Due cantanti (il secondo è Per Vidar Staff), tra duelli e alleanze sempre efficaci ed espressivi, un chitarrista (Marius Mørch, già membro di Hotel Hotel, Faith Circus e The Highrollers) abile “macinatore” di riff e assoli ficcanti e sensibili, e una sezione ritmica (formata da Einride Torvik e Tor Helge Opdahl) solida e pulsante, riescono nell’intento di tenere l’astante appassionato inchiodato all’ascolto grazie ad una opportunamente variegata serie di incisive soluzioni melodiche, in una summa di revivalismo mai posticcio o povero di pathos.

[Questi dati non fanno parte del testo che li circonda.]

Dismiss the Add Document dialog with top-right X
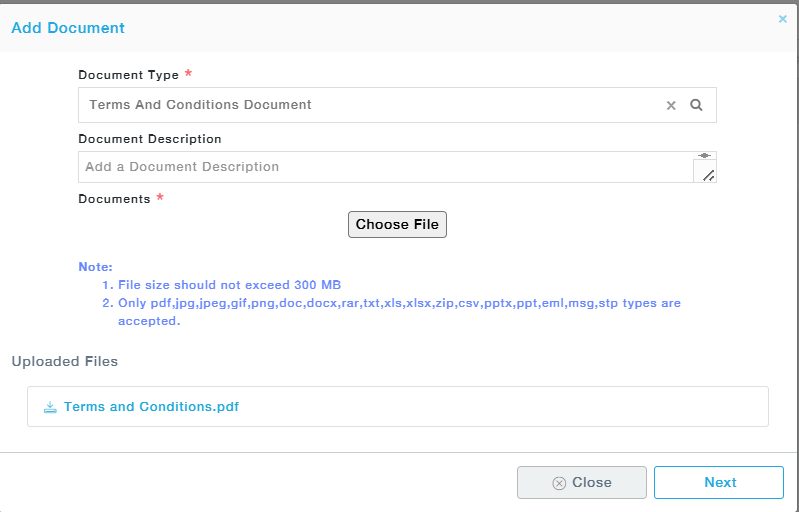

Sun” spalanca il programma in maniera esplosiva, evocando una sorta di jam session tra Motorhead e Backyard Babies, seguita da una “Hard to justify” che invece avvolge l’ascoltatore con il suo groove bluesy denso e accattivante, alla maniera dei The Black Kyes.
Su un’analoga linea espressiva si pone la title-track dell’opera, resa ancora più orecchiabile (e qui sono i White Stripes a balenare nella memoria) dalle scansioni ritmiche e dal clima fuzzoso e magnetico, mentre con “Seven wonders” il gruppo striscia nei sensi con le sue palpitazioni sixties, esaltate da una linea armonica d’immediata assimilazione.
Wasted” aumenta il numero dei giri e la grinta, ma non riduce il contagio emotivo, lo stesso che ritroviamo in “Go easy on my heart”, che rilegge in modo piuttosto persuasivo i sacri dogmi dell’hard-blues, e in “Cyclone”, che piacerà soprattutto agli estimatori di certi Primal Scream.
Se Free e ZZ Top avessero avuto l’occasione di condividere una sessione di registrazione, il risultato non sarebbe stato troppo dissimile da “Royals in rags” e a chi predilige i suoni viscosi degli acquitrini statunitensi è dedicata “Crooks”, un atto di devozione perpetrato con passione e competenza.
Le alternanze vocali, le scorie funky e i ritmi sincopati di “Rough diamond” finiranno per farvi scuotere all'istante il deretano (magari in contesti “privati” …) e ai fans delle sonorità torbide e possenti consiglio l’ascolto di “Weeping Gods”, una via di mezzo tra stoner e gospel, piuttosto “impressionante”.
Sbuffi di psichedelia, rilevabili nelle irrequiete “Hear me out” e “Siren's lullaby” concludono “Colorful white lies”, collocando gli Electric High tra quei tradizionalisti del rock n’ roll che trattano i cliché con brillante sagacia e si dimostrano apertamente ostili alle nostalgie plastificate e ai riciclaggi fittizi.